A CONFUSÃO NO REINO UNIDO
1. Há uma explicação simples para o que se passa no Reino Unido: a fraqueza, a insensatez e a incompetência dos seus três últimos Primeiros-Ministros: Theresa May era fraca; Boris Johnson um insensato; Liz Truss uma incompetente.
2. Acho, porém, que há uma explicação mais séria e mais profunda: o Brexit. O Brexit "matou" politicamente o Partido Conservador e não gerou qualquer nova esperança para os Britânicos.
· Em 2016, David Cameron fez um referendo sobre a presença do Reino Unido na UE. Objetivo: resolver as divisões dentro dos Conservadores. O efeito foi precisamente o contrário. Daí para cá aumentou a divisão e a instabilidade dentro dos Tories. Três Chefes do Governo; seis Ministros das Finanças; várias fações dentro do partido.
· O Brexit seria, segundo os seus defensores, a forma de o Reino Unido reforçar o seu crescimento económico. Nada disso está a suceder. Na recuperação pandémica, o PIB britânico tem crescido menos que o PIB da Zona Euro e que o PIB dos EUA.

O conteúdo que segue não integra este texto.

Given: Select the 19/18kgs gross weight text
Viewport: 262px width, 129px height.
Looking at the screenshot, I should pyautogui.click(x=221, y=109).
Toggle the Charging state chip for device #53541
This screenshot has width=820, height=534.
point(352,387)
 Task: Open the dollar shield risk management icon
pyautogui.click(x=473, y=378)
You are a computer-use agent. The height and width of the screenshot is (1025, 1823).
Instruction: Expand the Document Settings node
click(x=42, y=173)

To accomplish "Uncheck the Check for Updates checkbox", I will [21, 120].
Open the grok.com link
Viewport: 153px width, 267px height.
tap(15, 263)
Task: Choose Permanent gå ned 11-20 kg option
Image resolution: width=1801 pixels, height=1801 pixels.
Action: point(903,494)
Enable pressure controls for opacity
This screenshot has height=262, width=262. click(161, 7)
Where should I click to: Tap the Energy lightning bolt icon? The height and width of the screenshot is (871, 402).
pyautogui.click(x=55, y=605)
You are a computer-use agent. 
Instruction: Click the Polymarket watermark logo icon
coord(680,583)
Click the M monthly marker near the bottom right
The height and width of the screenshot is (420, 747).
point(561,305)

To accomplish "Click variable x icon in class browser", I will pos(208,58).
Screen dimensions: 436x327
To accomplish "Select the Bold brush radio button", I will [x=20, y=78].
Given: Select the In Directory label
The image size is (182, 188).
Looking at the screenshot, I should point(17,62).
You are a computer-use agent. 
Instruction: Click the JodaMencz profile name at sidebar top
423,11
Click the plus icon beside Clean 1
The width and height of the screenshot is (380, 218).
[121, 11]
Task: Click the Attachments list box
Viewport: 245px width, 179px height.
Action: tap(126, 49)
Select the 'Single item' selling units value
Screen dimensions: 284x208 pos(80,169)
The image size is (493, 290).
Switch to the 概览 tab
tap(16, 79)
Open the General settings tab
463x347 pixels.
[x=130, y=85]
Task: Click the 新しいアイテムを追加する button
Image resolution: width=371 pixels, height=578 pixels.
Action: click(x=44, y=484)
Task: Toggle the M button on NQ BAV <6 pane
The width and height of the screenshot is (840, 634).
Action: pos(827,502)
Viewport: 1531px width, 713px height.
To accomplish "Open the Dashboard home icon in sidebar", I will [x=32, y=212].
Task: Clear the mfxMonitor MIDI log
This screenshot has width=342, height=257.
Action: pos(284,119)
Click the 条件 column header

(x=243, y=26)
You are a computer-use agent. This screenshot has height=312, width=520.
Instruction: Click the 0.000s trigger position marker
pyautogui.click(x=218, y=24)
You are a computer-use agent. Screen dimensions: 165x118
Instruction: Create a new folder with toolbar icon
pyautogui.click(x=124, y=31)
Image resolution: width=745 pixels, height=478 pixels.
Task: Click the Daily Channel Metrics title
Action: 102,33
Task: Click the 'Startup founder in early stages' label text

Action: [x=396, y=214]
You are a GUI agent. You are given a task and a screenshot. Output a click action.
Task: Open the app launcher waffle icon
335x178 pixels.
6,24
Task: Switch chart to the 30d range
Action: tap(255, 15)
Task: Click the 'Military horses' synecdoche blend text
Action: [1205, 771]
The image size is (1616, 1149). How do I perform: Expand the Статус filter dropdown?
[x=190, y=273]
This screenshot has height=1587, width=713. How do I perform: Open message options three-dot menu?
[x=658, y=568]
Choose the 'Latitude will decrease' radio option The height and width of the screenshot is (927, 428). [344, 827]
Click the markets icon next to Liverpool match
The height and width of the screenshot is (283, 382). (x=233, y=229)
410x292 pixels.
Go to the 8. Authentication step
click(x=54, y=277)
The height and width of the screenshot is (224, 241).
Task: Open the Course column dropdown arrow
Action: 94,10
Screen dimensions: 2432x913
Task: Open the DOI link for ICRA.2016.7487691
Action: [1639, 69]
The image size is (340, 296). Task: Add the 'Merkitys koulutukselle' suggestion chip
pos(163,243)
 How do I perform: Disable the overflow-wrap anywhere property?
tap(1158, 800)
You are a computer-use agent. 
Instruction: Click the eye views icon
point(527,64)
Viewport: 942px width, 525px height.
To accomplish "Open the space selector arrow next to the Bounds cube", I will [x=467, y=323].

· Finalmente, o Brexit iria voltar a fazer do Reino Unido uma potência global, com uma pujança internacional mais forte. Nada disto ocorreu. Ainda esta semana houve um episódio humilhante para o Reino Unido: Joe Biden demarcou-se da política económica e financeira britânica.
3. Três apontamentos finais: o regresso de Boris Johnson seria brincadeira de mau gosto. O ex-ministro Sunak é a solução mais credível. Em qualquer caso, a crise britânica só se resolverá com eleições gerais. Agora não vamos ter. Os Conservadores vão evitá-las. Mas, enquanto elas não se realizarem, a crise disfarça-se. Não se resolve.